#### [Instructions]
1. Answer these questions using the passage on family firm size and innovation, one answer per line, each marked with its letter:
(a) What tradition in the UAE may suppress the heterogeneity of SEW among family firms?
(b) What two drawbacks accompany the larger resource base of bigger firms?
(c) What do Fernández and Nieto find that smaller family firms face?
2. Summarize the passage on family firm size and innovation in two sentences.
3. Extend the passage on family firm size and innovation, picking up right after its final sentence.

#### [Excerpt to read]
============
The tradition of strong family values in the UAE (Lalonde Citation2013) may indeed supress the heterogeneity of SEW among family firms. Hence, any variation in innovativeness will reflect other drivers of innovation, such as firm size and age. On the matter of firm size and innovation, larger family firms generally have advantages. They will have greater sales and production volumes over which to recoup the returns from product or process innovations. Larger firms have a greater resource base to carry the risks inherent in the pursuit of innovation albeit through a larger bureaucracy and the internal politicization of the innovation process (Herrera and Sánchez-González Citation2013). Firm size has also been shown to influence the relationship between SEW and family firm strategic decision-making (Fang et al. Citation2016). Smaller family-owned firms are invariably more restricted (Cohen and Klepper Citation1996; Shefer and Frenkel Citation2005). Fernández and Nieto (Citation2005) find that these smaller firms generally face extra size-related challenges in accessing the resources and capabilities needed to not only create but also sustain a competitive advantage. Thus, we expect firm size to be positively associated with innovativeness within family SMEs, especially if the family-centricity of SEW also weakens over time with increased firm size (Habbershon Citation2006; Schulze, Lubatkin, and Dino Citation2003), i.e. innovativeness increasing with generational changes due to family successions (Zahra et al. Citation2014). Larger family firms should be more innovative if family control and influence weakens allowing more non-family managers to influence key decisions associated with innovation (Anderson and Reeb Citation2004; Morck and Yeung Citation2003; Stewart and Hitt Citation2012).
============
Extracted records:
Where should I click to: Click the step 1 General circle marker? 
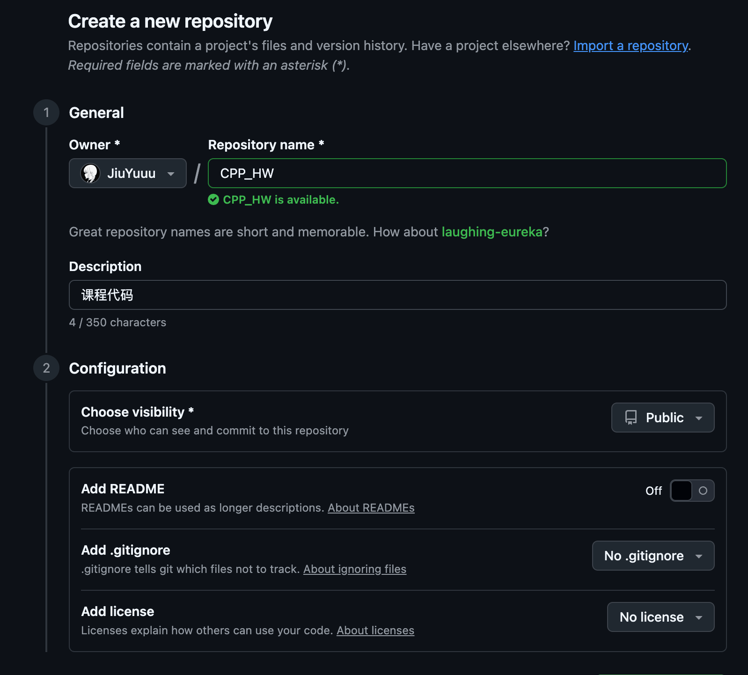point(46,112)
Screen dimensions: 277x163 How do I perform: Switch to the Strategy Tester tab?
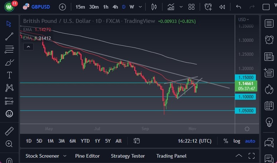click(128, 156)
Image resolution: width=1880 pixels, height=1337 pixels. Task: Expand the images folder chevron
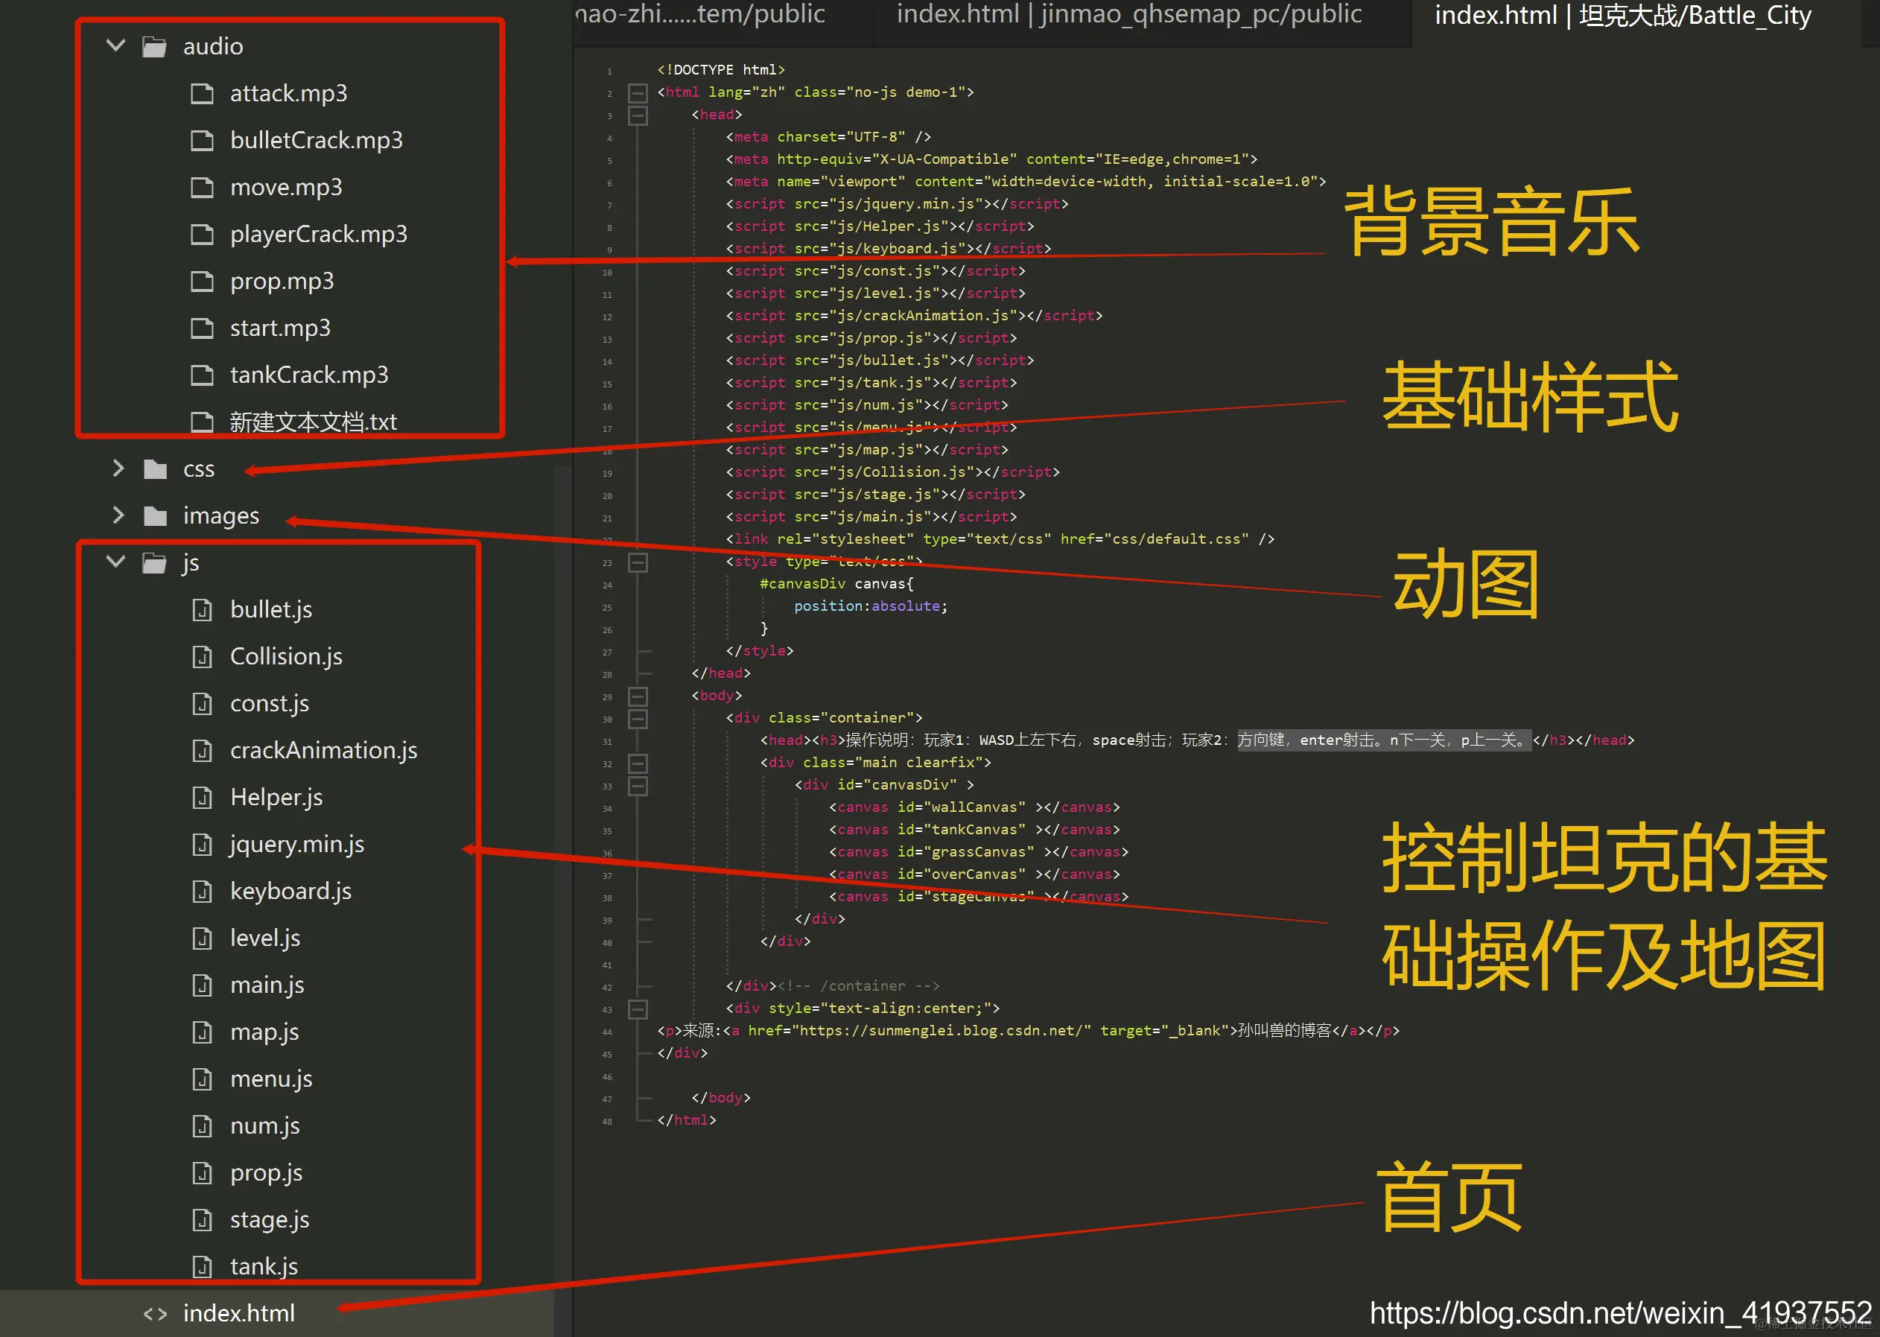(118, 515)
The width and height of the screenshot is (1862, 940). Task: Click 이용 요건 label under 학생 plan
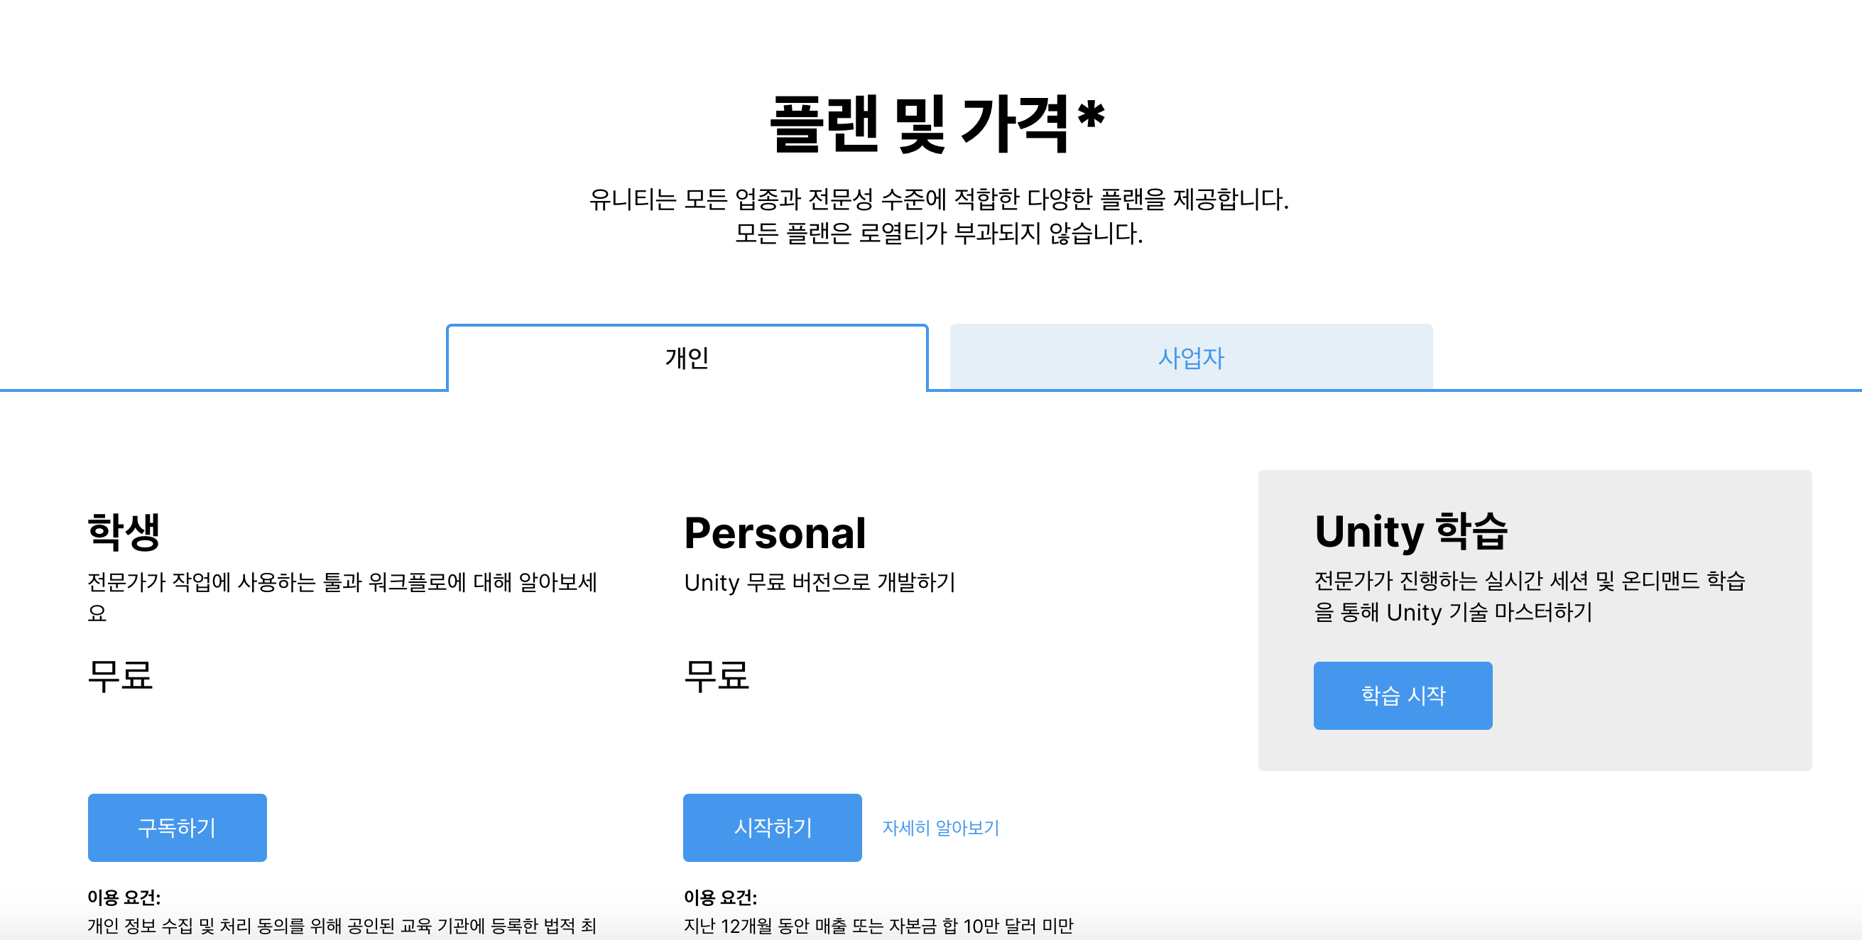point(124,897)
============
#### [The replies]
1.
(a) The tradition of strong family values.
(b) A larger bureaucracy and the internal politicization of the innovation process.
(c) Extra size-related challenges in accessing the resources and capabilities needed to create and sustain a competitive advantage.

2. Because strong family values in the UAE may suppress variation in SEW among family firms, differences in innovativeness are expected to reflect other drivers such as firm size and age. Larger family firms have more sales volume and resources to support innovation, while smaller ones face size-related constraints, so firm size is expected to be positively associated with innovativeness, especially if family control weakens as firms grow.

3.
Firm age may also capture this as family firms develop through inter-generational successions and attitudes change toward growth, size, and innovation (Berrone, Cruz, and Gómez-Mejía Citation2014; Clifford, Nilakant, and Hamilton Citation1991; Howorth et al. Citation2010; Howorth and Hamilton Citation2012; Woodfield and Husted Citation2019) and an increasing number of non-family members appear among senior management of family businesses and on the board (Fang et al. Citation2016; Howorth et al. Citation2010). The imperative of family harmony and continuity (Chirico Citation2008; Gilding, Gregory, and Cosson Citation2015) and the preservation of the family endowment may also wane overtime as family size falls and other career options present to possible family successors. As the family control and influence reduces, these businesses become less family-centric in their SEW and more able and willing to embrace innovation (Schulze, Lubatkin, and Dino Citation2003; Hauck and Prügl Citation2015). Larger and older family firms are a dominant construct in explaining firm-level innovativeness. These firms should be more innovative due to their scale, economies of growth, and waning family-centric SEW as family successions bring in both new generations and more non-family members into senior management levels.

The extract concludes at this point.